The seedlings all survived our evil summer this year - several days well over 100 F. The Cyp beds are nicely shaded (and when high temps are 90 F or higher the irrigation runs in the morning, at noon and at 5 pm to maintain cool temperatures). 

So, 10 seedlings (minus a couple that were dug up by animals) have not grown in 2 years and 10 have not grown in 1 year. November is the rainiest month here on the Puget Sound each year with an average of 7 inches. This is a La Nina year so there is more rain. From Nov 1 through Nov 20 there has been 19 inches of rain in our garden, 7 inches one day alone. About 4 days ago, I was checking the beds to make sure I didnt have any plants that needed to come in since frost was predicted. I was shocked to find 3 Cyp subtropicum seedlings sprouting. There were two in one of the 2 year pots and one in one in the other. I dug around a bit and found several other seedlings with no sign of sprouting and one that may be. I have posted images of the seedlings. The taller one is 39 mm in this image. It is 46 mm today. The middle one here is now about twice the height as when the image was made. The third one has been nipped on its tip, probably by a slug - we have giant slug races every day and this time of year there are millions of young sliming about. It is also growing well.

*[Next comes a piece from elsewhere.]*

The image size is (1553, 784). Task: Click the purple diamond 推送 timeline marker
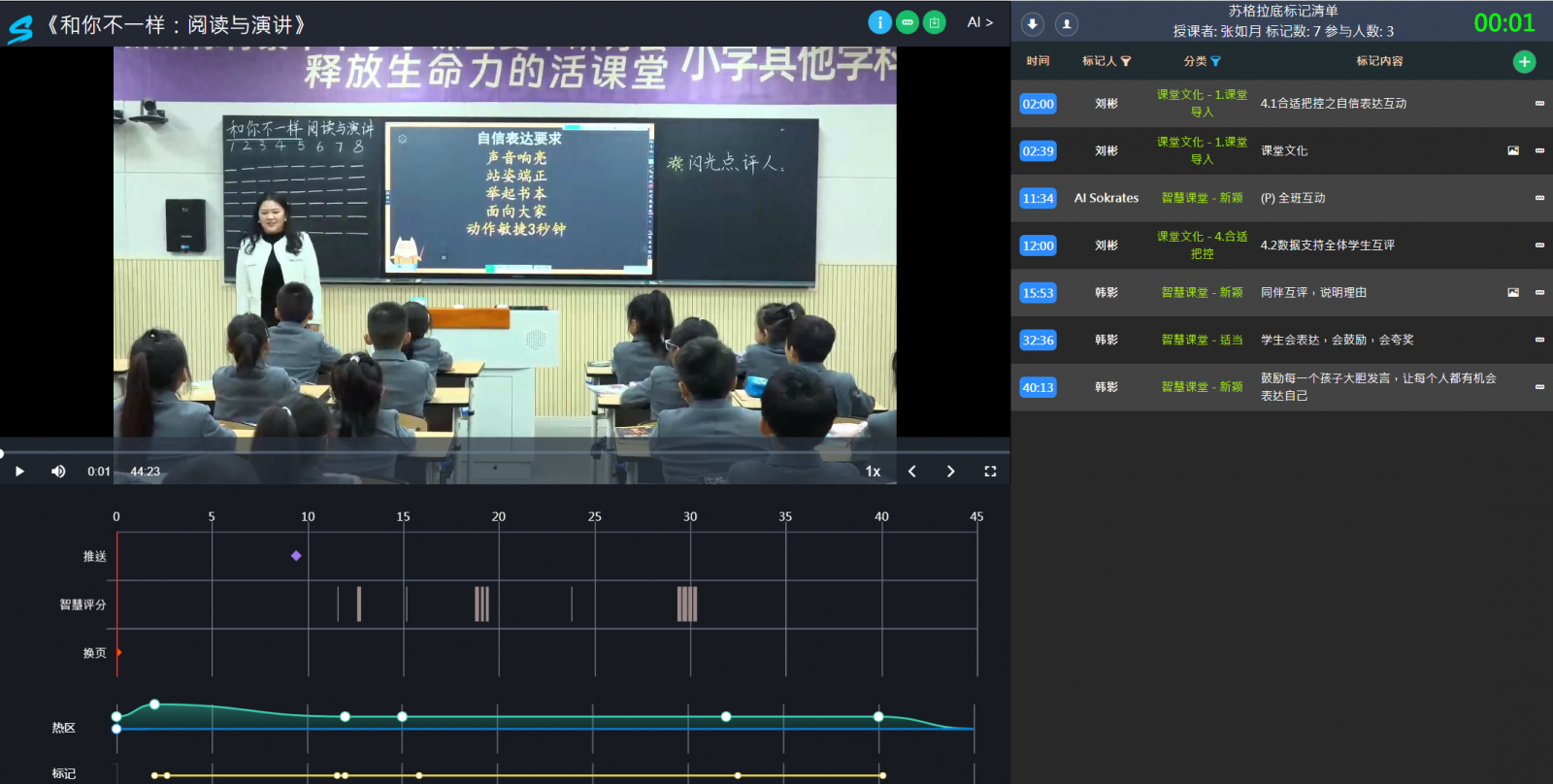click(296, 556)
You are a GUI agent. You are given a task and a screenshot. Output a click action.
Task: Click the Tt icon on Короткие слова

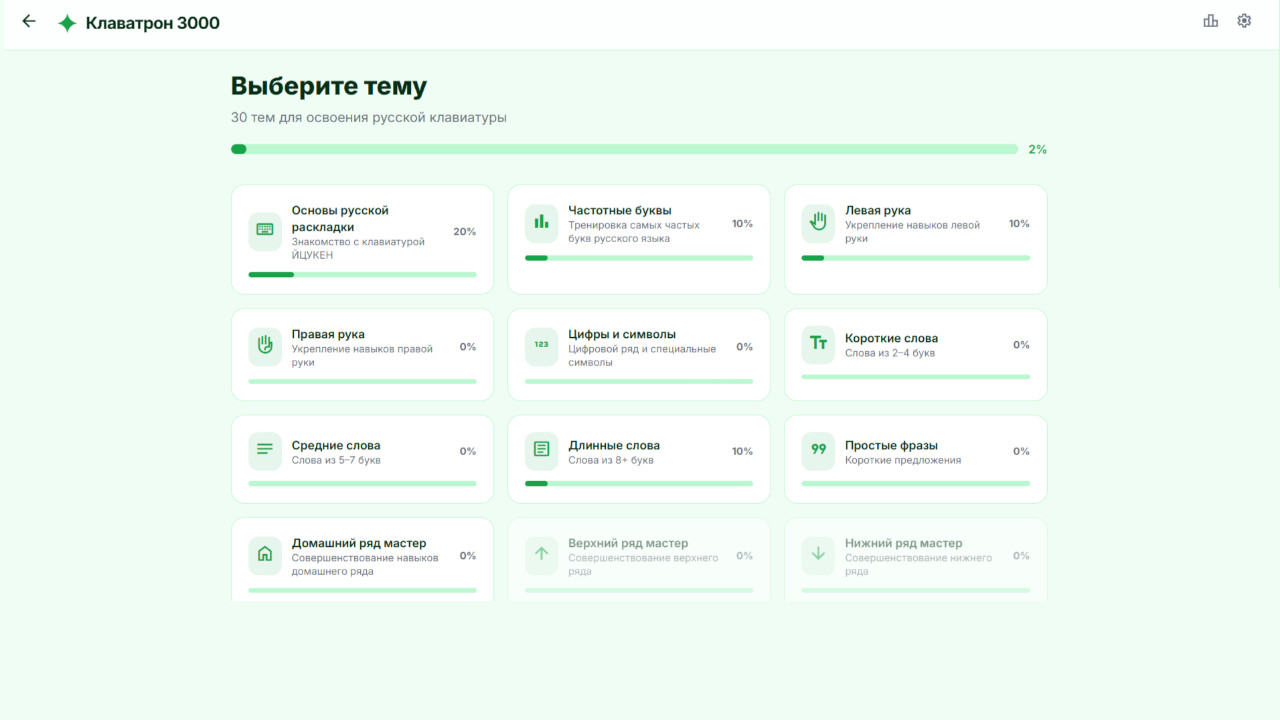click(818, 346)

I dont know what stimulated growth at this time of year. Perhaps it was the artificial monsoon? I took a look at the annual rainfall in Malapo County in Yunnan China, which is home to a robust population of Cyp subtropicum. The monsoon is active in the late spring to early summer. From papers I have read that describe the local population of Cyp subtropicum, they sprout around April when high temperatures are in the low 80s. In the winter, I see lows in the upper 20s to around 30 F for several days so they are rather similar to our WA lows. 

Certainly these seedlings should not have sprouted at this time of year. I plan to leave them outside except when temperatures are expected to be in the low 40s or lower so I will be running in an out.

At any rate, I can now say that I have seen living, growing Cyp subtropicum, so we have some progress!


----------



## monocotman (Nov 25, 2021)

Very interesting. Good luck at keeping these through the winter.


----------



## GuRu (Nov 25, 2021)

Thanks for your report and Good Luck to you and even more sprouting seedlings.


----------



## Linus_Cello (Nov 25, 2021)

Hopefully the past growth was concentrated in the roots and not above. Or maybe they are very slow when young? 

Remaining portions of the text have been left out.